What the conversation with my family friend taught me is that communication is key, and being really honest with yourself, and others about how you feel could help any situation. If not, then it’s a slippery slope, and only a matter of time before things diminish.

Every Sunday my Mum would drag me to Church with her. We attended a Methodist Church in Edmonton, London England which was local to our home.

I remember always wondering why it was only me that was forced to go to Church with my Mum, and not my older brother or sister?!

Each week that we attended, Mum would send me into Sunday school.

I remember getting to a point where I didn’t mind going each and every Sunday, and I’m not sure if this was because I actually enjoyed Sunday school, making new friends, or if it was for the end of service where we were offered chocolate biscuits and tea (back then chocolate covered biscuits were my absolute favourite!)

At the age of nine, my Mum and I had suddenly stopped attending Church. Until this day I’m not exactly sure what happened, but without even ever asking her, I think I may have a certain level of understanding as to why. This is due to my own experience.

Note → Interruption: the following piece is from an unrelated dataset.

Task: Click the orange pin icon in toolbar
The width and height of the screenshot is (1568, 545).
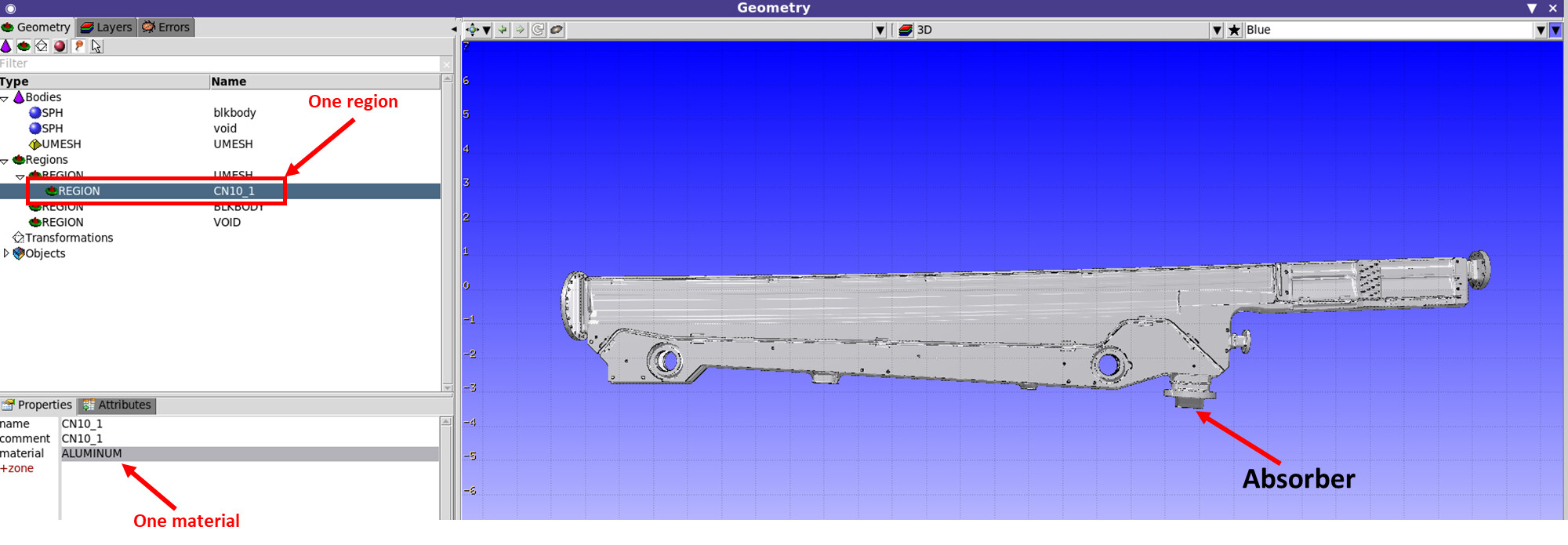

I always tried to live a Christian life, being kind to all people, having respect, not swearing, the list can go on and on! But as I grew older, people would always ask me if I were a Christian, I’d respond saying yes, but in my heart, I felt like a hypocrite and that I couldn’t call myself one as I wasn’t practising. After a time, this began to really bother me.

After a rough year in 2008, I realized I needed God more than ever, I began to think about Church a lot, and really wanted to find one to attend.

My brother’s then-girlfriend (now wife) was a long-standing member of a Church, and as she knew my interest in finding one, she had invited me to go along with her to hers. I was elated that I had a great recommendation, and that we would be able to attend together, and that I wouldn’t have to go solo. Back then that was my issue, I wanted someone to go with, someone to hold my hand and settle me in, almost like it was my first day of school!

It was the tail end of 2008, and my brother’s partner took me to her Church in Ealing, West London. This wasn’t far from the University I use to attend, so to me, this seemed perfect and somewhat familiar territory for me.

We parked up and proceeded to walk into a hotel where Church took place. My sister in love introduced me to all her Church buddies, they all seemed so friendly, young, and very hospitable, I was almost positive I had now found my new cool Church to attend!

In the first quarter of 2009, my sis in love no longer attended the Church, she never explained why, but I understood as my Mother had done the same thing many years ago, so I assumed it could sometimes be like that, plus she was pregnant with her, and my brothers first child, so I assumed she wanted them to make a fresh new start elsewhere with them as a family.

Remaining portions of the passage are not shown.